Type B — LaTeX-Generated PDF
Signs: Computer Modern fonts, precise mathematical spacing, arxiv.org source available
Math encoding: Glyph-mapped — structure is partially extractable
Approach: pymupdf4llm or pdftotext for text. If arxiv source exists, extract directly from .tex (vastly preferred over PDF conversion).
Type C — Scanned/Image PDF
Signs: All pages are raster images, zero copyable text
Approach: OCR pipeline — marker-pdf is best option, or tesseract
Tool Comparison
| Tool | Best For | Install | Key Limitation |
| ------------- | ------------------------------- | --------------------------------- | ----------------------------------------------- |
| pymupdf4llm | Type A/B prose (best structure) | uv run --with pymupdf4llm | Math as Unicode, not LaTeX |
| pdftotext | Quick plain text | brew install poppler | Loses table structure |
| markitdown | Alternative prose | uv run --with 'markitdown[pdf]' | Slight over-spacing; same math limit |
| marker-pdf | Type C scanned only | pip install marker-pdf | Fails silently on Type A (Unicode text bug) |
Never trust marker-pdf output on Type A/B PDFs — the apparent "success" with empty math sections is the failure mode.
Image Extraction
Save references/extract-images.py:
import fitz, os, sys
doc = fitz.open(sys.argv[1])
os.makedirs("references/media", exist_ok=True)
saved = []
for page_num in range(len(doc)):
for img_idx, img in enumerate(doc[page_num].get_images(full=True)):
xref = img[0]
base_image = doc.extract_image(xref)
img_bytes = base_image["image"]
if len(img_bytes) < 2048: # skip icons/logos/watermarks/rules
continue
ext = base_image["ext"]
fname = f"fig-p{page_num+1:02d}-{img_idx+1:02d}.{ext}"

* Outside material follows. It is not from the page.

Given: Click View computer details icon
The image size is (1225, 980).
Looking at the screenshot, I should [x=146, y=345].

with open(f"references/media/{fname}", "wb") as f:
f.write(img_bytes)
saved.append((page_num+1, fname, base_image.get("width"), base_image.get("height")))
print(f"Saved: {fname} ({len(img_bytes)//1024}KB, {base_image.get('width')}×{base_image.get('height')})")
doc.close()
print(f"\n{len(saved)} images saved to references/media/")

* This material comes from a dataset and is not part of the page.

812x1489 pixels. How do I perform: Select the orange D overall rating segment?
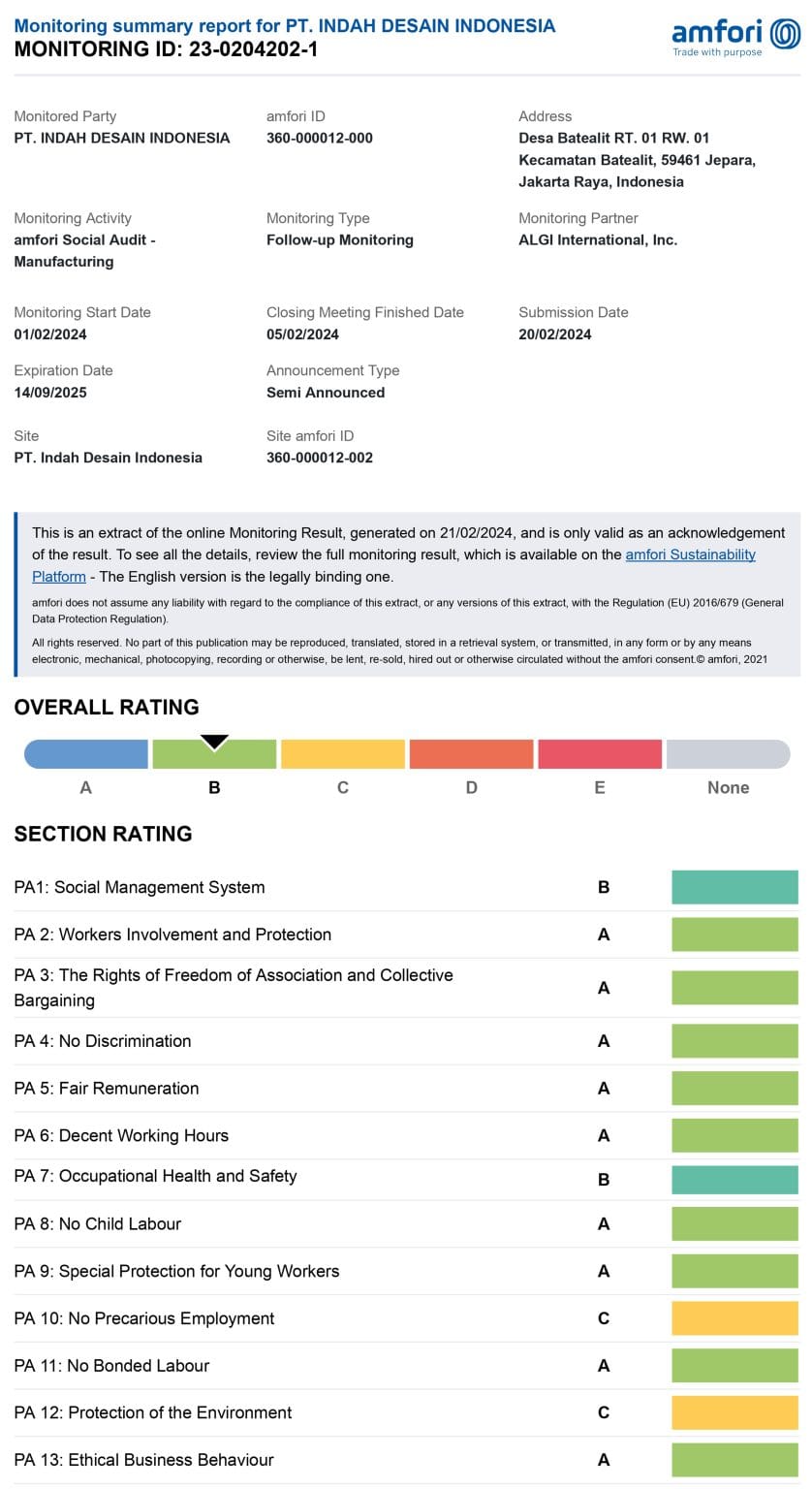[471, 754]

Naming: fig-p{page:02d}-{idx:02d}.{ext} — page number in name for easy location matching.
Size filter: Skip < 2 KB (captures icons, watermarks, horizontal rules). Review everything ≥ 2 KB — some are decorative but most are figures.
Insert in markdown:

Place immediately after the nearest section heading or the paragraph that references the figure.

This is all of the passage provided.